Dataset content>
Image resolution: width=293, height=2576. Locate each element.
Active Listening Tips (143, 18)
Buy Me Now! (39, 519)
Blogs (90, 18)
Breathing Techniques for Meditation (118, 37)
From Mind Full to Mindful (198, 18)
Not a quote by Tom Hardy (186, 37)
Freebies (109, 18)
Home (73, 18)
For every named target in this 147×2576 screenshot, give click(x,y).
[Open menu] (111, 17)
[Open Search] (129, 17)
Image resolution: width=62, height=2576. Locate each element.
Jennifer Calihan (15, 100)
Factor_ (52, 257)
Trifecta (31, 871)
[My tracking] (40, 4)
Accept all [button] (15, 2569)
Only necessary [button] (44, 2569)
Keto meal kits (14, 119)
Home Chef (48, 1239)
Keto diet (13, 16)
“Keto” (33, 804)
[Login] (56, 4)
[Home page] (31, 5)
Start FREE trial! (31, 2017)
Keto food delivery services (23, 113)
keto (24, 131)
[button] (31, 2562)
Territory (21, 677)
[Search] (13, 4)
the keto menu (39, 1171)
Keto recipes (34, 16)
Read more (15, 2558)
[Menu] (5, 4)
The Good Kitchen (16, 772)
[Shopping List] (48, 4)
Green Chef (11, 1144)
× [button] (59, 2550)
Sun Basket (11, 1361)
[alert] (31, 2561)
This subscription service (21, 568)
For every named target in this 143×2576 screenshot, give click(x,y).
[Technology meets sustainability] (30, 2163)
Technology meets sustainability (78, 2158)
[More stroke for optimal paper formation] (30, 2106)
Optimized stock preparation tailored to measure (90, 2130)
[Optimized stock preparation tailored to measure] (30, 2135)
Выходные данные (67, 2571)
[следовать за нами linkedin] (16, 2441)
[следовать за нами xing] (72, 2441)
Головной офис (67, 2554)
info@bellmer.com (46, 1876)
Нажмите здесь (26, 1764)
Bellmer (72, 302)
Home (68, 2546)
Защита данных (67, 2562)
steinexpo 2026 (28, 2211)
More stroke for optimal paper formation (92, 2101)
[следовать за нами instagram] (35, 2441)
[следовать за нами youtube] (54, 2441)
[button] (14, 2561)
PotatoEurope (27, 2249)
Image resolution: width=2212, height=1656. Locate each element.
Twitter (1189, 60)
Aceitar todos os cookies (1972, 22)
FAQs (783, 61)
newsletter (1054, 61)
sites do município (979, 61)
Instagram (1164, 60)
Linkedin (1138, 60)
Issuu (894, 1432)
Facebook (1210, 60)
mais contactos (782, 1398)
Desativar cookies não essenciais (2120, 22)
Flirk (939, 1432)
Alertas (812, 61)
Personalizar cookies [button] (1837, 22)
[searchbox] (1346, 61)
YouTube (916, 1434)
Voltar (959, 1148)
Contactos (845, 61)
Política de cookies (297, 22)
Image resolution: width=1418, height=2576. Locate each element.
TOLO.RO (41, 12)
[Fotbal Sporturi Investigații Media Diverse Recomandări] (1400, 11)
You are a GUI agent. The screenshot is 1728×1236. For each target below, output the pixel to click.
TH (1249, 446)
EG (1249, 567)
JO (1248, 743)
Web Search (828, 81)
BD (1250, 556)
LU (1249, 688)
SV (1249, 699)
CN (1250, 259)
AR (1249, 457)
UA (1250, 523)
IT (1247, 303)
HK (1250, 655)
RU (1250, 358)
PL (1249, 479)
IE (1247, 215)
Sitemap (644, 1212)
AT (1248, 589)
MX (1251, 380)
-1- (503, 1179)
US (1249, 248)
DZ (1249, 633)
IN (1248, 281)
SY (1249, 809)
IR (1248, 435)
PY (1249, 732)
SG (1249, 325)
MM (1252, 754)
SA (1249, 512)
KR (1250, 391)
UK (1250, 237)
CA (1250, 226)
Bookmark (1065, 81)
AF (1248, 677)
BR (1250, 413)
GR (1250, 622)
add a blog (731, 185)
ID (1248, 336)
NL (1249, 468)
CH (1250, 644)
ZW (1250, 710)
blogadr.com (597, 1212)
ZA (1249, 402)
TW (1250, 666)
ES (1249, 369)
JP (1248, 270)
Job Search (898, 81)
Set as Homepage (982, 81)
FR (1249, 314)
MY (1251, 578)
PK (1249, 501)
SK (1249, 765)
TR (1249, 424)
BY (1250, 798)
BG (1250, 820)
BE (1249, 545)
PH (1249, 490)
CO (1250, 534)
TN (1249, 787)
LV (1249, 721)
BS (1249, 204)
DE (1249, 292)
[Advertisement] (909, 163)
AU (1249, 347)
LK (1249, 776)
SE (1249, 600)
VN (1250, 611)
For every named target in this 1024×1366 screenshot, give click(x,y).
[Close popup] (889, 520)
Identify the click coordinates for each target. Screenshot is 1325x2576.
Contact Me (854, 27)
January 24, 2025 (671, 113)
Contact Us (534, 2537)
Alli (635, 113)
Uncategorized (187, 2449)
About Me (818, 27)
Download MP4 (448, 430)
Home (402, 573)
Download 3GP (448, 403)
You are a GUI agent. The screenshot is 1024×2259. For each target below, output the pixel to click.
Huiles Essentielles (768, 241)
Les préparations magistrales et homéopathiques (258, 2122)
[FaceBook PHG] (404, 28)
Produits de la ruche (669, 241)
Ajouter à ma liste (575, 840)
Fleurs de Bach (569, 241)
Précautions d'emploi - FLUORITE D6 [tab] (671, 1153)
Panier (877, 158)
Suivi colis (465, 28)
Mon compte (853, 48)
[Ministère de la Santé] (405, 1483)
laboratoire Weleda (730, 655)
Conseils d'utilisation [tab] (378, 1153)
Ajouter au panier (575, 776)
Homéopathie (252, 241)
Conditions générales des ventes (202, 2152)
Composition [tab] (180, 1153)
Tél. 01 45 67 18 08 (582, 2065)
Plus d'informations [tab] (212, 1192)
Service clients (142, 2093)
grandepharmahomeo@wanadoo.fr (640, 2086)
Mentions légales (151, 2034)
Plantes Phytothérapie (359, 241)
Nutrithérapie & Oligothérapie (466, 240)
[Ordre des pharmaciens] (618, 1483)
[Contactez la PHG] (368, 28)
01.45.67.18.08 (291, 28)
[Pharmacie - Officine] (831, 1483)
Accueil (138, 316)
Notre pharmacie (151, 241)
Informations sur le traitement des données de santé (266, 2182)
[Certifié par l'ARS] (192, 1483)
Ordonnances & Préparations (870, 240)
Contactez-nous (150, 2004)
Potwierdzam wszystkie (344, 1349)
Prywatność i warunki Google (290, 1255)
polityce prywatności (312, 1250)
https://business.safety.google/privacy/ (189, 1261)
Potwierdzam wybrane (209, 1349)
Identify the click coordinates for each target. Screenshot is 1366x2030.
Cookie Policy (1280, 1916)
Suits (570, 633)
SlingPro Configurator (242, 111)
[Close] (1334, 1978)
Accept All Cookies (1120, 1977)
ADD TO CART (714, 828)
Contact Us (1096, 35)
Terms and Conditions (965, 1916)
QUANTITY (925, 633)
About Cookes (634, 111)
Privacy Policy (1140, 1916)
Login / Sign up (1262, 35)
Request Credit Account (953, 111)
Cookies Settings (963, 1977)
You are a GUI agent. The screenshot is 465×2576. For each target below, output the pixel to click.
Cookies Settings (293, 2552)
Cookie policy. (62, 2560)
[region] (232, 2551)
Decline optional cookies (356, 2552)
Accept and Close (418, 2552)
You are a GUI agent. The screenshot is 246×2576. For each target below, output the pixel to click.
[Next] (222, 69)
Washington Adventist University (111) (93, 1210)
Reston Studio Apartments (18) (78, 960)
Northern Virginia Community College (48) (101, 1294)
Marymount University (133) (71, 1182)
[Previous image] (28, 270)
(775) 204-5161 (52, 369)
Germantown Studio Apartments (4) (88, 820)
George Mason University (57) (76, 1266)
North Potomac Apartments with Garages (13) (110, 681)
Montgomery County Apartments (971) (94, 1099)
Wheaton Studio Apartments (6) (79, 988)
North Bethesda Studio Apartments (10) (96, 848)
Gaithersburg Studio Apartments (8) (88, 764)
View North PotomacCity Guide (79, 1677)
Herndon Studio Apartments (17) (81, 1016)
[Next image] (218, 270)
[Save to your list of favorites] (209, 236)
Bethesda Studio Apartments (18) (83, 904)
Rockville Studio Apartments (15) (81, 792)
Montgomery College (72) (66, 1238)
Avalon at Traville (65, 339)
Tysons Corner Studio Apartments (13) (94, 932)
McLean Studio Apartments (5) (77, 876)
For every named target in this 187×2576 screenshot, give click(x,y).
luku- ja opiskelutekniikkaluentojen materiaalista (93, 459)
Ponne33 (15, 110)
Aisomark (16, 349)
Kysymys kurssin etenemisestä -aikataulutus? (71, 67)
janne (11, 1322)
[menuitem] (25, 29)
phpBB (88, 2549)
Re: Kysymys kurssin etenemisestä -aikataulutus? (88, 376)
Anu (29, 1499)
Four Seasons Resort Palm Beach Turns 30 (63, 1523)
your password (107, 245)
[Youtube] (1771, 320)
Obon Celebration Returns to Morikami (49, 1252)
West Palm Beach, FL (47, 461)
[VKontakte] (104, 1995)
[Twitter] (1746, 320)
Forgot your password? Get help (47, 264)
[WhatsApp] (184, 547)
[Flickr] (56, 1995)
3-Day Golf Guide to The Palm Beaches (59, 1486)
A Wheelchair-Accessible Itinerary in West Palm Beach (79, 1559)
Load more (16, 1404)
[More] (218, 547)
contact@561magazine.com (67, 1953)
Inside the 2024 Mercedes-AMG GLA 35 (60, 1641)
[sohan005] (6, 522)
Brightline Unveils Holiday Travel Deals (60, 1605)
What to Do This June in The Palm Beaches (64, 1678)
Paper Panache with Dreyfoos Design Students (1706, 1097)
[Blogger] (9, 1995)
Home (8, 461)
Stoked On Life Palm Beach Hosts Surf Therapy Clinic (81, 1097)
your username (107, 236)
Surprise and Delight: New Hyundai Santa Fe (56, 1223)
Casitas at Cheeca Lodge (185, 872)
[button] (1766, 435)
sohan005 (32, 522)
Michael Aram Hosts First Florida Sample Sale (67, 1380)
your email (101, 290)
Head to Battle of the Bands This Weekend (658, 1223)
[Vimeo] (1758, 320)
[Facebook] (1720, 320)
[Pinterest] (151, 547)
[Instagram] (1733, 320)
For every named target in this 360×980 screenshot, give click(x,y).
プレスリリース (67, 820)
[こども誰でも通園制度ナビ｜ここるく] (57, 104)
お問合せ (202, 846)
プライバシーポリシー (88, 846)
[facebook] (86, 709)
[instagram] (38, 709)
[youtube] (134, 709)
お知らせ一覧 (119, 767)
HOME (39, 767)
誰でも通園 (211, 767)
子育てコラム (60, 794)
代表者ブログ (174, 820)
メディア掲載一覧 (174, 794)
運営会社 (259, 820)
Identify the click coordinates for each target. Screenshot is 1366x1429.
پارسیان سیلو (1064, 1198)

Work to complete> Among the entries above, find the line with "[Ministère de la Santé] (405, 1483)" and the line with "Composition [tab] (180, 1153)"; give again exactly these two lines and all lines between them.

Problem solution>
[Ministère de la Santé] (405, 1483)
laboratoire Weleda (730, 655)
Conseils d'utilisation [tab] (378, 1153)
Ajouter au panier (575, 776)
Homéopathie (252, 241)
Conditions générales des ventes (202, 2152)
Composition [tab] (180, 1153)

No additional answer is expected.